Angelika Kirchschlager, Philharmonique de Berlin, Simon Rattle (8 avril 2006 à Salzbourg).
La chanson de la Tour réinventée par Debussy – et son fragment de litanie.
Angelika Kirchschlager, Philharmonique de Berlin, Simon Rattle (8 avril 2006 à Salzbourg).
Dans un royaume imaginaire, impossible à situer ailleurs que dans un Moyen-Âge imprécis – les demandes de costumes de Maeterlinck, pour la création par Lugné-Poë, étaient circonstanciées et les lieux et accessoires indiqués par les didascalies non plus ne laissent pas beaucoup de doute à ce sujet –, quelle était la nécessité d'inviter Dieu ? On aurait aussi bien pu imaginer un pays lointain qui aurait un autre culte, nommeraient Dieu autrement, ou tout simplement n'y feraient pas référence.
Peut-être est-ce une question superfétatoire, et Maeterlinck n'a-t-il tout simplement pas imaginé une société autrement qu'avec Dieu, étant ce qui lui était le plus immédiatement familier – la religion n'intervient pas directement dans l'action, et sa présence ou son absence ne sont pas décisives.
Après tout, Maeterlinck n'explique-t-il pas : « C’est une aventure de jeunesse que j’ai transposée. Il ne faut jamais chercher très loin. » ?
Paradoxalement, plutôt qu'une profondeur mystique ou surnaturelle accrue, cette référence à Dieu agit comme un effet de réel, au même titre que le paysan mort de faim ou les trois vieux pauvres qui se sont endormis : elle ancre Allemonde dans un lieu de notre propre monde, dans un ailleurs médiéval qui reste très européen et familier.
Je vous propose un petit tour des citations, dans les deux états principaux de Pelléas, le texte de Maeterlinck et sa révision debussyste – Maeterlinck lui ayant laissé (et par écrit !) tout pouvoir de retouche, Debussy est beaucoup intervenu, et en plus des coupures attendues a changé des expressions, ajouté des phrases… [Cause invoquée par Maeterlinck pour leur brouille et sa provocation en duel, même s'il paraît clair aux biographes qu'il était surtout fou de rage qu'on n'ait pas choisi sa maîtresse Georgette Leblanc pour la création à l'opéra-comique.]

Dessin préparatoire pour le décor de la création debussyste de 1902, par Eugène Ronsin (acte IV scène 2).
a) Dieu grammaticalisé
On peut laisser de côté ce qui relève de l'invocation grammaticalisée (désémantisée en tout cas) : expression d'intensité qui n'a pas de rapport direct avec la transcendance – quand on dit « mon Dieu » ou « pour Dieu », on n'atteste pas l'existence du divin, on utilise surtout une formule figée.
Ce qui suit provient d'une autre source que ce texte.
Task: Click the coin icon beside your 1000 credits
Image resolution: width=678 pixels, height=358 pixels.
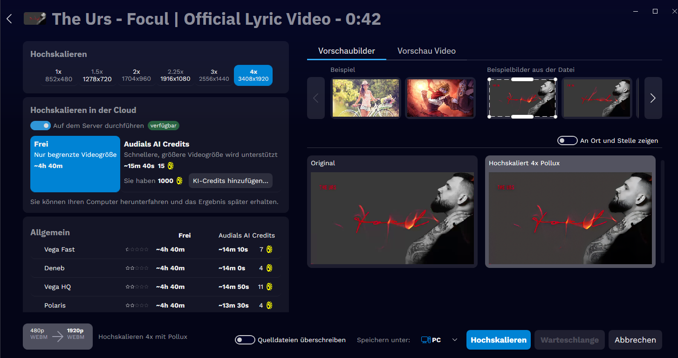Action: coord(178,181)
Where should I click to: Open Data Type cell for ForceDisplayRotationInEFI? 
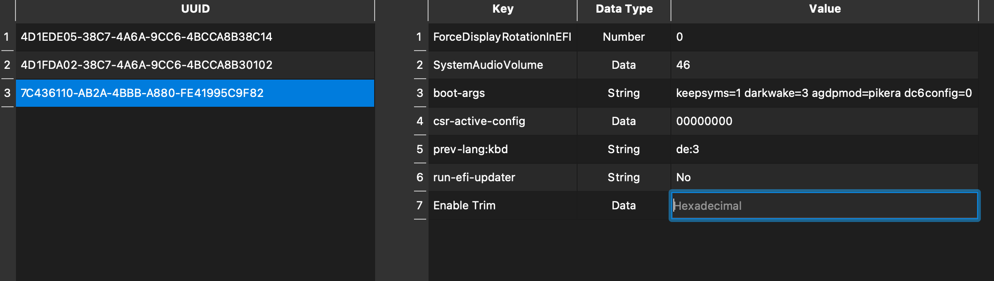[x=624, y=37]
Ce peut affecter la couleur locale, évidemment – on ne les emploierait pas dans une société qui connaîtrait d'autres cultes –, mais n'apporte pas beaucoup de profondeur sur ce qu'est réellement le rapport au sacré dans Allemonde.
¶ GOLAUD : Ils sont prodigieusement
grands ; c’est
une suite de grottes énormes qui aboutissent, Dieu sait
où. (III,3 chez Maeterlinck ; III,2 chez Debussy, où la phrase
est coupée)
¶ LA VIEILLE SERVANTE : Mon Dieu ! Mon Dieu ! Qu’est-ce que je vois ! Devinez un peu ce que je vois !… (V,1 chez Maeterlinck uniquement)
¶ GOLAUD : Hé ! Hé ! Pelléas ! arrêtez ! arrêtez ! – (Il le saisit par le bras.) Pour Dieu !… Mais ne voyez-vous pas ? – Un pas de plus et vous étiez dans le gouffre !… (III,3 ; III,2 où est coupée)
¶ GOLAUD : Dieu sait jusqu'où cette bête m'a mené (I,1)
¶ LA VIEILLE SERVANTE : Mon Dieu ! Mon Dieu ! Qu’est-ce que je vois ! Devinez un peu ce que je vois !… (V,1 chez Maeterlinck uniquement)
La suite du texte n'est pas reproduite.